Python implementation of the Header-Included Comma-Separated Values (hicsv) file format.
Project description
hicsv-python
Python implementation of the I/O interface for the Header-Included Comma-Separated Values (hicsv) file format.
Documentation
The API documentation is available here.
What is hicsv?
Header-included comma-separated values (hicsv or hi-csv in short) is a text file format consisting of a header (metadata) and a tabulated values, both in a human-readable and editable form.
CSV is a great universal format that can store a table of values in a human-readable way. Many instruments and softwares can export data in CSV. We can then avoid dealing with the proprietary binary formats whose specifications are often not disclosed to consumers.
However, there is no commonly accepted method to store metadata along with a table of values. Metadata such as experimental conditions, author, etc. are often essential in science. People can easily lose track of these metadata when the CSV file only contains the table part.

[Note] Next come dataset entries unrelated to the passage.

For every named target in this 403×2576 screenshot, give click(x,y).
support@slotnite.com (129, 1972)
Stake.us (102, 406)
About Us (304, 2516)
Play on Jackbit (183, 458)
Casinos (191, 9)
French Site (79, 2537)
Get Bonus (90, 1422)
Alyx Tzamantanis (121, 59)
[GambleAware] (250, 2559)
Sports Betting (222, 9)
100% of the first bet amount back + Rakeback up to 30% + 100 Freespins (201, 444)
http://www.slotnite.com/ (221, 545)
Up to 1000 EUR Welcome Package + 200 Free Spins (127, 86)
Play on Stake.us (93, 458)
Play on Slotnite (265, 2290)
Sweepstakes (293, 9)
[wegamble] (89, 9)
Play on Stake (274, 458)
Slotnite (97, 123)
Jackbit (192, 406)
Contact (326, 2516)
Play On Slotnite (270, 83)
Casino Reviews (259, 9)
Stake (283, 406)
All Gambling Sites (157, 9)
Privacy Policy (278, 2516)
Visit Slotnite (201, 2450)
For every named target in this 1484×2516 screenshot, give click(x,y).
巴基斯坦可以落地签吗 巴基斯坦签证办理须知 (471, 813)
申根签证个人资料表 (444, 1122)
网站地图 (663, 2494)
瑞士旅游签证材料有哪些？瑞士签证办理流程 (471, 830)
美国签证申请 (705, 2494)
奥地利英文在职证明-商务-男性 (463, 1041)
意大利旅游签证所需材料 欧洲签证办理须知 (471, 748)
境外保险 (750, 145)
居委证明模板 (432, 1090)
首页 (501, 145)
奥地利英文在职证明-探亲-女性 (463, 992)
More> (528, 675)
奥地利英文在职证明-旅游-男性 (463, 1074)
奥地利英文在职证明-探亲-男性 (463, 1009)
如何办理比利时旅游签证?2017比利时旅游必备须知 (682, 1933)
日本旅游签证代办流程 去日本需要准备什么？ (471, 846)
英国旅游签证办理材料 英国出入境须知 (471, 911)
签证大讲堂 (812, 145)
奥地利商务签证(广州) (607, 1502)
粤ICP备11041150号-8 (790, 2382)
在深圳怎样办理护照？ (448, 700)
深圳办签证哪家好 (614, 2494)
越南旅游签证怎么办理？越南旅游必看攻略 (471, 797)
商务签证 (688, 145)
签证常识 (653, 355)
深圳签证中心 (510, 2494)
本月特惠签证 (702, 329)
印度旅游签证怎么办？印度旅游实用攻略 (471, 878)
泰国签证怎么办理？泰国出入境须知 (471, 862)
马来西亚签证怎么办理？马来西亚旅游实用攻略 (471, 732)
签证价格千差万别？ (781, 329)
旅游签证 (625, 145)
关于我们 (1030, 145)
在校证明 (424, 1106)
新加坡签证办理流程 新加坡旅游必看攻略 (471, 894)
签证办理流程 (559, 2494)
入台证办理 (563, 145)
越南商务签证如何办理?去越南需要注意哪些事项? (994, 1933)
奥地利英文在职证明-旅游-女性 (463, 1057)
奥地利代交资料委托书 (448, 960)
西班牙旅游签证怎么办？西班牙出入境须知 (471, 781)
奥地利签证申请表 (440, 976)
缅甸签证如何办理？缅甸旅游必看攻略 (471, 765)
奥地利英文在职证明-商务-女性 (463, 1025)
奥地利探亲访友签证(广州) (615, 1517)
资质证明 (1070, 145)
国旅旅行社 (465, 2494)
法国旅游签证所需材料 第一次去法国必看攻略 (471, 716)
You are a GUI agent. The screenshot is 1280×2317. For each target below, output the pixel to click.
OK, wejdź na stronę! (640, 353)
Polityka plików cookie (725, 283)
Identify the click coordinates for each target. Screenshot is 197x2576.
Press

There are some formats or conventions that (try to) treat a table and metadata nicely (e.g. Tabular Data Package https://specs.frictionlessdata.io/tabular-data-package/#introduction). But, to the best of the author's knowledge, there is no text-based generic format that combines a table and metadata in a single file.
It is very important to combine the metadata and the table because it would be difficult to force everyone to always keep two separate files together.
Binary formats such as HDF5 can store metadata in addition to image or array data. But again, there is no text-based, human-readable format with embedded metadata.
hicsv format has been developed as a solution to the above problem. It is basically just a CSV table with a JSON header part attached at the top. The rough, tentative specification of hicsv is as follows.
-
It should be a Unicode text file.
-
It starts with consequtive lines starting with
#. -
The last one of the
#-capped lines represents the "keys" of each column in the table. -
The rest of the
#-capped lines are an indented JSON which represents the dictionary of metadata. -
The lines not starting with
#are the CSV table. The CSV part follows the generally accepted conventions (mostly RFC 4180 but may not be strict) except for following additional restrictions. -
The columns in the CSV table should always be of the same length.
-
Each column must consist of only one type.
Example of hicsv format
#{
# "some metadata entry": "some metadata",
# "it can be anything": {
# "that": "can be made into a JSON file",
# "for example": "a dictionary"
# },
# "もちろん": "ユニコード文字もOK",
# "hicsv-python version": "0.0.0",
# "hicsv version": "20220812"
#}
#"first column" ,"2nd column","column 3","四番目のカラム"
0.391006442374058 ,0 ,"string" ,"いち"
0.6943031206081407 ,1 ,"is" ,"に"
0.03433735164688634 ,2 ,"also" ,"さん"
0.015028457129899642,3 ,"OK" ,"よん"
0.5900201005940872 ,4 ,"!" ,"ご"
Scope of this package
The hicsv package is a minimal implementation of the I/O interface
to the hicsv-formatted files.
It, therefore, does not have (or aim for) any advanced functionalities.
Please use numpy and/or other useful packages for anything beyond I/O.
Example
To read a hicsv-formatted text file,
import hicsv
d = hicsv.hicsv("foo.txt")
Or you can just create an empty object to which you can add columns and header info.
e = hicsv.hicsv()
You can get one or more columns.
c1, c2 = d.ga("column 1", "column 2")
The header info is stored as a dictionary. You can set and get information at any time::
d.h["new header entry"] = "some value"
print(d.h["new header entry"])
If you need to create a hicsv-formatted file from scratch::
out = hicsv()
To add a column::
out.append_column("column 1", arr)
Here arr should be a 1-d numpy array.
Note that all columns must be of the same length,
so adding an array with different length will cause error.
Then you can write into a hicsv-formatted text file like::
out.save("new hicsv file.txt")
Note
Some users may find the following behavior of this package unexpected.
-
The parser deletes the spaces at the beginning and at the end of each cell. This is true even if the cell content is double-quoted. For example, the two cells
"spam", " spam "results in identical strings.